## Exercise prompt
Copy out the passage on Lyme disease and ticks word for word, in full.

──────── Reading passage

Lyme disease is an infectious disease spread through the bite of infected ticks. Ticks become infected when they come into contact with a bacteria called Borrelia burgdorferi. Ticks can come in contact with this bacteria by feeding on infected wild animals, such as birds and rodents. Once the tick is infected, it can spread the bacteria to humans and pets. This bacteria, which affects the heart, lungs, joints and the central nervous system is what causes Lyme disease.
Although there are many types of ticks, not all of them have the potential of transmitting Lyme disease. In fact, only one species of ticks that are found in Ontario, called blacklegged ticks, can transmit the disease. This type of tick is most commonly found in humid, wooded or forested areas. They can also be found in areas with tall grass, in leaf litter or on shrubs.
Currently, our region is not considered a risk area for Lyme disease. In fact, the most common species of ticks found in our region are called the wood ticks, which are harmless to humans and do not have the potential to carry Lyme disease. However, since the number of blacklegged ticks is increasing in our area and about 20 percent of them carry the bacteria that causes Lyme disease, it is important to understand how to protect ourselves from tick bites.

────────────────
──────── Information supplied

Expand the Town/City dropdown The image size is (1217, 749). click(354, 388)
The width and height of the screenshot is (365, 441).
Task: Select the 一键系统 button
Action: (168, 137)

────────────────
──────── Information supplied

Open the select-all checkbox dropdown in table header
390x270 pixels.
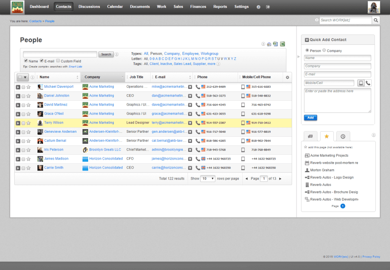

────────────────
──────── Information supplied

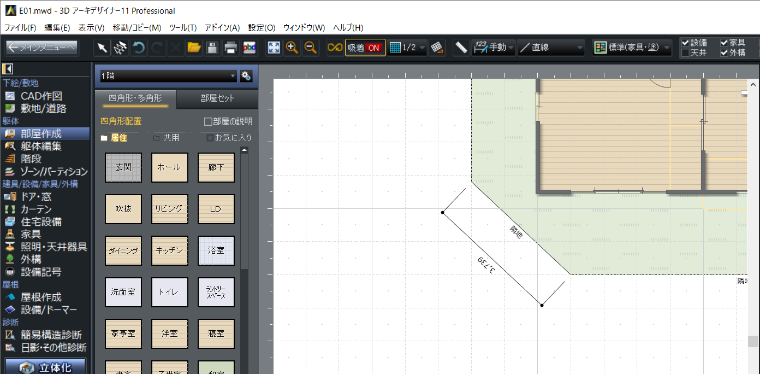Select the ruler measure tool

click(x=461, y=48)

────────────────

## Answer to this exercise
Lyme disease is an infectious disease spread through the bite of infected ticks. Ticks become infected when they come into contact with a bacteria called Borrelia burgdorferi. Ticks can come in contact with this bacteria by feeding on infected wild animals, such as birds and rodents. Once the tick is infected, it can spread the bacteria to humans and pets. This bacteria, which affects the heart, lungs, joints and the central nervous system is what causes Lyme disease.
Although there are many types of ticks, not all of them have the potential of transmitting Lyme disease. In fact, only one species of ticks that are found in Ontario, called blacklegged ticks, can transmit the disease. This type of tick is most commonly found in humid, wooded or forested areas. They can also be found in areas with tall grass, in leaf litter or on shrubs.
Currently, our region is not considered a risk area for Lyme disease. In fact, the most common species of ticks found in our region are called the wood ticks, which are harmless to humans and do not have the potential to carry Lyme disease. However, since the number of blacklegged ticks is increasing in our area and about 20 percent of them carry the bacteria that causes Lyme disease, it is important to understand how to protect ourselves from tick bites.